We, the undersigned, Executive Board members of [Local], agree and authorize [International]("UBC") to restructure our labor organization into a Full Service District Council ("Council") pursuant to Section 6(A) and Section 26 of the UBC Constitution, with the power vested in such Council to include, but not be limited to the following: the establishment and assignment of dues check-0ff (sic) from the members of the affiliated local unions to the Council rather than to the local unions; appointment of all business agents and organizers who will be paid and employed by the Council rather than the affiliated local union; appointment of a full-time council executive officer; and authority to negotiate all collective bargaining agreements.

Furthermore, we hereby expressly waive the provisions of the UBC Constitution, including, but not limited to the following: Section 6(A), 53(G) and 53(H).
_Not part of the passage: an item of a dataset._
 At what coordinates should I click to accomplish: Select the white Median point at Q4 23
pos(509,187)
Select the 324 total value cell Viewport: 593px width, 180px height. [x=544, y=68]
We also expressly waive the provisions under Section 304 of the Labor Management Reporting and Disclosure Act of 1959 (29 U.S.C. 464) and any and all other state or federal claims or rights, if any to challenge the implementation of a full-service council.

All of the signatures, including Rhinehart's, were followed by an indication of the signer's office in Local.

¶11 During much of the time that Rhinehart served as President of Local, he was also employed as apprenticeship coordinator by Local 329 Joint Apprenticeship and Training Committee (JATC) and was paid the equivalent of three weeks salary at a foreman's scale, or approximately three times the amount he was receiving from Local for his services as President. JATC administers a trust formed pursuant to the provisions of the collective bargaining agreement between Local and various construction contractors who use carpenters. The trust is funded by the payment of funds withheld from the wages of carpenters working for signatory contractors under the collective bargaining agreement.

¶12 In December, 1996, the members of JATC voted to pay Rhinehart the equivalent of full-time pay for four weeks. The beginning of this additional pay coincided with the end of Rhinehart's payments from Local. If the payments from Local and JATC are considered together, Rhinehart continued to receive as much or more pay after January 1, 1997, as he did before.

¶13 Local presented evidence that JATC increased Rhinehart's pay in order to prevent him from losing money when Council became effective and produced evidence of a letter which Local's witness said was dictated by Rhinehart in which he acknowledged this arrangement. However, Rhinehart denied directing the preparation of such a letter and contended his employment with JATC was unconnected with his duties as President of Local. According to Rhinehart, the JATC pay increase was intended to bring his salary into line with the work he was already performing. He denied any agreement to accept the increased JATC salary in lieu of his salary for services as President of Local.

Waiver

¶14 Local argues that the ALJ was required to conclude that Rhinehart waived whatever rights he had under International's Constitution when he signed the May 14 Letter. For two reasons, we hold that the ALJ was free to conclude otherwise. First, the only evidence in this record indicates that Rhinehart executed the May 14 Letter in his representative capacity as President of Local. Oklahoma law presumes that an agent of a disclosed principal intends to bind only the principal by the agent's acts, and the agent is not bound in an individual capacity unless that intent is clearly shown to exist. Hall v. Farmers Insurance Exchange, 1985 OK 40, 713 P.2d 1027.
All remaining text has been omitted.